----- MATERIAL FOR THE TASK
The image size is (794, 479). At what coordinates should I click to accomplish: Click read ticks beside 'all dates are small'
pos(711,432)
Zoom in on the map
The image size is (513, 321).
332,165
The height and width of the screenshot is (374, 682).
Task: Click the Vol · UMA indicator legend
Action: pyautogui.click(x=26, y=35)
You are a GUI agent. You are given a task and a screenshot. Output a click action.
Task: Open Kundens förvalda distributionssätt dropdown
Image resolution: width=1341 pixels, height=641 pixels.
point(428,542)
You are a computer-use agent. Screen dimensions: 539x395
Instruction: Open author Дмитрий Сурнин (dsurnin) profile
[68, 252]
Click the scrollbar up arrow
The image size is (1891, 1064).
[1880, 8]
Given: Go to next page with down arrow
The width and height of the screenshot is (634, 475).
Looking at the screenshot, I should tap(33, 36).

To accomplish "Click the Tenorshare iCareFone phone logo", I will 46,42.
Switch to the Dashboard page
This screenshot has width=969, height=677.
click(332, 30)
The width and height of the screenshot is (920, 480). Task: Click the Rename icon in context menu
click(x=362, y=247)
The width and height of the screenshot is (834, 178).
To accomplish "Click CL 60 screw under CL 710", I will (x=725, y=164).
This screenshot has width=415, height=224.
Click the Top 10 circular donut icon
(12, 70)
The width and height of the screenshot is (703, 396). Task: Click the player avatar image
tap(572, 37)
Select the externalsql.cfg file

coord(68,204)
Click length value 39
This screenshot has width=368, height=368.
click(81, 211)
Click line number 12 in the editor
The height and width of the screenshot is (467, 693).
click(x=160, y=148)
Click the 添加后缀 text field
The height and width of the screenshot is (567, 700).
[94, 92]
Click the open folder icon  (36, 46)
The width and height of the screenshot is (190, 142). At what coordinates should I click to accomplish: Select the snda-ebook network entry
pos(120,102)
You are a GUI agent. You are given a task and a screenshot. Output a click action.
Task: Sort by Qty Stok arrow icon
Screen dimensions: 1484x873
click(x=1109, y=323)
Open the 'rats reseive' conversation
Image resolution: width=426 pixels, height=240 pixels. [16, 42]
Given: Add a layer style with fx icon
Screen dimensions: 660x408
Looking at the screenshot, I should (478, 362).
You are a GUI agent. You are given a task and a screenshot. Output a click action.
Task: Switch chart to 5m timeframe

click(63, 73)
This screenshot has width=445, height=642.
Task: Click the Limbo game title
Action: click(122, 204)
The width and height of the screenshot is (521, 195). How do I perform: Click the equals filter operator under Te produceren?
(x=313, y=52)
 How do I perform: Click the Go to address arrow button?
----------
■ WHAT YOU NEED TO DO ■
Every line above should be written out again, unchanged.

■ FINAL ANSWER ■
The image size is (794, 479). At what coordinates should I click to accomplish: Click read ticks beside 'all dates are small'
pos(711,432)
Zoom in on the map
The image size is (513, 321).
332,165
The height and width of the screenshot is (374, 682).
Task: Click the Vol · UMA indicator legend
Action: pyautogui.click(x=26, y=35)
You are a GUI agent. You are given a task and a screenshot. Output a click action.
Task: Open Kundens förvalda distributionssätt dropdown
Image resolution: width=1341 pixels, height=641 pixels.
point(428,542)
You are a computer-use agent. Screen dimensions: 539x395
Instruction: Open author Дмитрий Сурнин (dsurnin) profile
[68, 252]
Click the scrollbar up arrow
The image size is (1891, 1064).
[1880, 8]
Given: Go to next page with down arrow
The width and height of the screenshot is (634, 475).
Looking at the screenshot, I should tap(33, 36).

To accomplish "Click the Tenorshare iCareFone phone logo", I will 46,42.
Switch to the Dashboard page
This screenshot has width=969, height=677.
click(332, 30)
The width and height of the screenshot is (920, 480). Task: Click the Rename icon in context menu
click(x=362, y=247)
The width and height of the screenshot is (834, 178).
To accomplish "Click CL 60 screw under CL 710", I will (x=725, y=164).
This screenshot has width=415, height=224.
Click the Top 10 circular donut icon
(12, 70)
The width and height of the screenshot is (703, 396). Task: Click the player avatar image
tap(572, 37)
Select the externalsql.cfg file

coord(68,204)
Click length value 39
This screenshot has width=368, height=368.
click(81, 211)
Click line number 12 in the editor
The height and width of the screenshot is (467, 693).
click(x=160, y=148)
Click the 添加后缀 text field
The height and width of the screenshot is (567, 700).
[94, 92]
Click the open folder icon  (36, 46)
The width and height of the screenshot is (190, 142). At what coordinates should I click to accomplish: Select the snda-ebook network entry
pos(120,102)
You are a GUI agent. You are given a task and a screenshot. Output a click action.
Task: Sort by Qty Stok arrow icon
Screen dimensions: 1484x873
click(x=1109, y=323)
Open the 'rats reseive' conversation
Image resolution: width=426 pixels, height=240 pixels. [16, 42]
Given: Add a layer style with fx icon
Screen dimensions: 660x408
Looking at the screenshot, I should (478, 362).
You are a GUI agent. You are given a task and a screenshot. Output a click action.
Task: Switch chart to 5m timeframe

click(63, 73)
This screenshot has width=445, height=642.
Task: Click the Limbo game title
Action: click(122, 204)
The width and height of the screenshot is (521, 195). How do I perform: Click the equals filter operator under Te produceren?
(x=313, y=52)
 How do I perform: Click the Go to address arrow button?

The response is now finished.